> **EXERCISE INSTRUCTIONS**:
• a. In the fence-area solution, what is the stated maximum area that the fencing can enclose?
• b. In the fence-area solution, duplicate the stretch from "Problem Statement" through "by the fencing.".
• c. Pick up the fence-area solution after its last sentence and continue it.

** Begin PASSAGE GIVEN **

The Maximum Area of the fence is 10000 square feet

SOLUTION

Problem Statement

The question tells us the fence is made of 400 feet of material and we are asked to calculate the maximum area that can be enclosed by the fencing.

Method

- Let the length and breadth of the rectangle be x and b. Thus, we can write out an expression for the perimeter of the fence as follows:


\begin{gathered} 2(x+b)=400 \\ \text{Divide both sides by 2} \\ x+b=(400)/(2)=200 \\ \\ \therefore x+b=200\text{ (Equation 1)} \end{gathered}

- Also, we can write out the Area enclosed by the fence as follows:


\begin{gathered} A=x* b \\ A=xb\text{ (Equation 2)} \end{gathered}

Implementation

- For this stage, we shall work on the two Equations we arrived at during our analysis in the Method stage.

** End PASSAGE GIVEN **
** Begin EXCERPTED RECORDS **

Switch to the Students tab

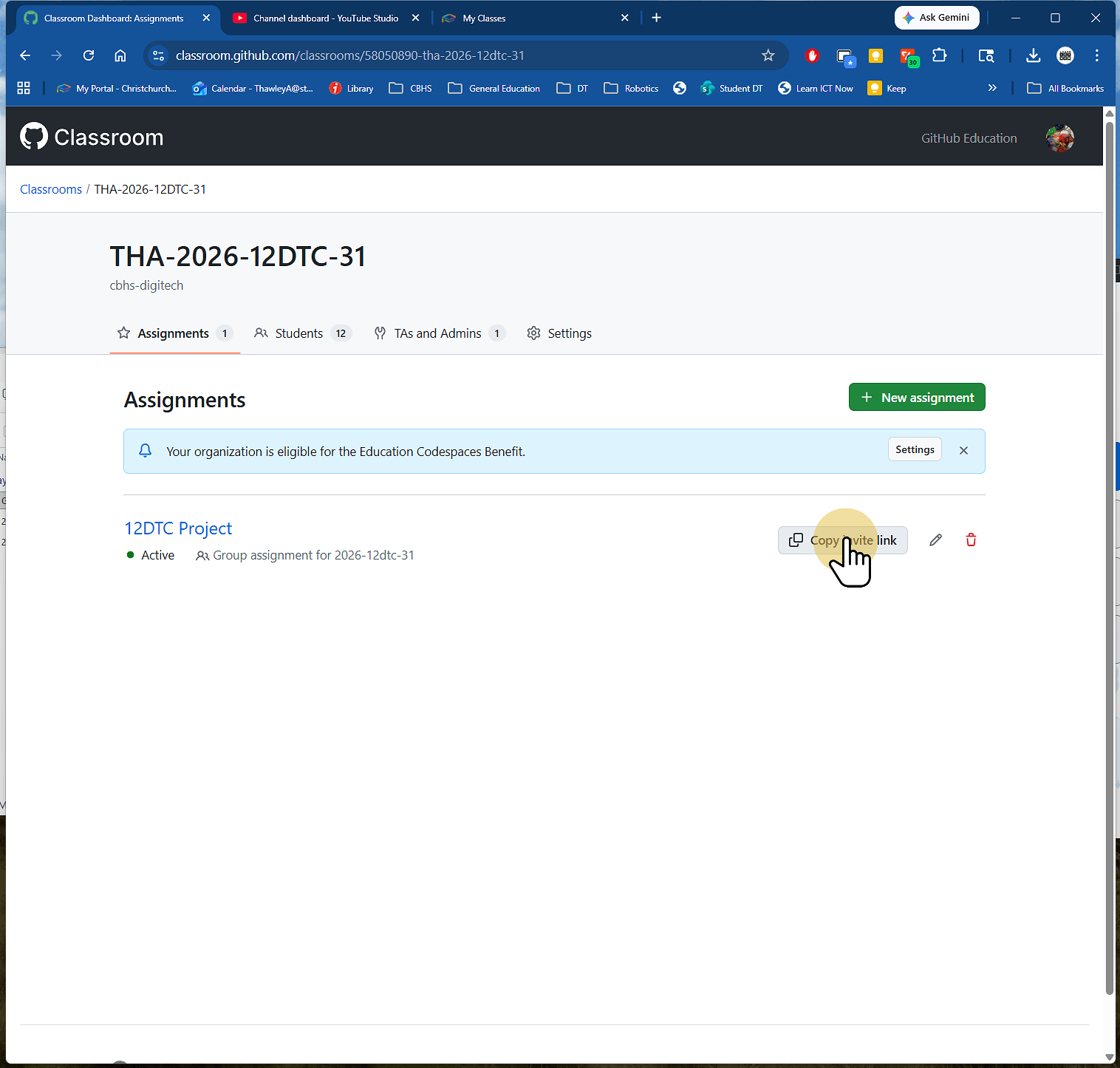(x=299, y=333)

** End EXCERPTED RECORDS **
** Begin EXCERPTED RECORDS **

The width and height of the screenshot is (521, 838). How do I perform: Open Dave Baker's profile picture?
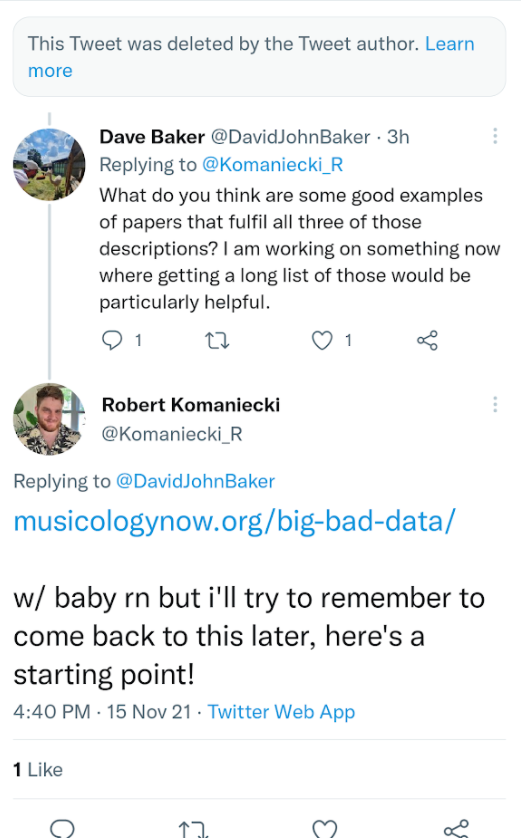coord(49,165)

** End EXCERPTED RECORDS **

> **OUTPUTS BY TASK**:
• a. 10000 square feet

• b.
Problem Statement

The question tells us the fence is made of 400 feet of material and we are asked to calculate the maximum area that can be enclosed by the fencing.

• c.
- We shall try to write the function of the Area in terms of x. Once this is done, we shall proceed to differentiate this function of A with respect to x.

- The differentiation describes how the Area of the plot surrounded by the fence changes with its length x.

- At maximum Area, this change will be equal to zero because any other change would be a decrease in the area of the plot.

- We shall complete the solution by finding the value of x for which the Area is maximum, finding the corresponding value of breadth, b, and then finding the Maximum Area of the plot using the formula for the Area given above.

- We can break this process down into the following steps:

1. Find the Area function in terms of x alone

2. Differentiate the Area function.

3. Equate to zero and find x.

4. Find the value of b and the Maximum Area.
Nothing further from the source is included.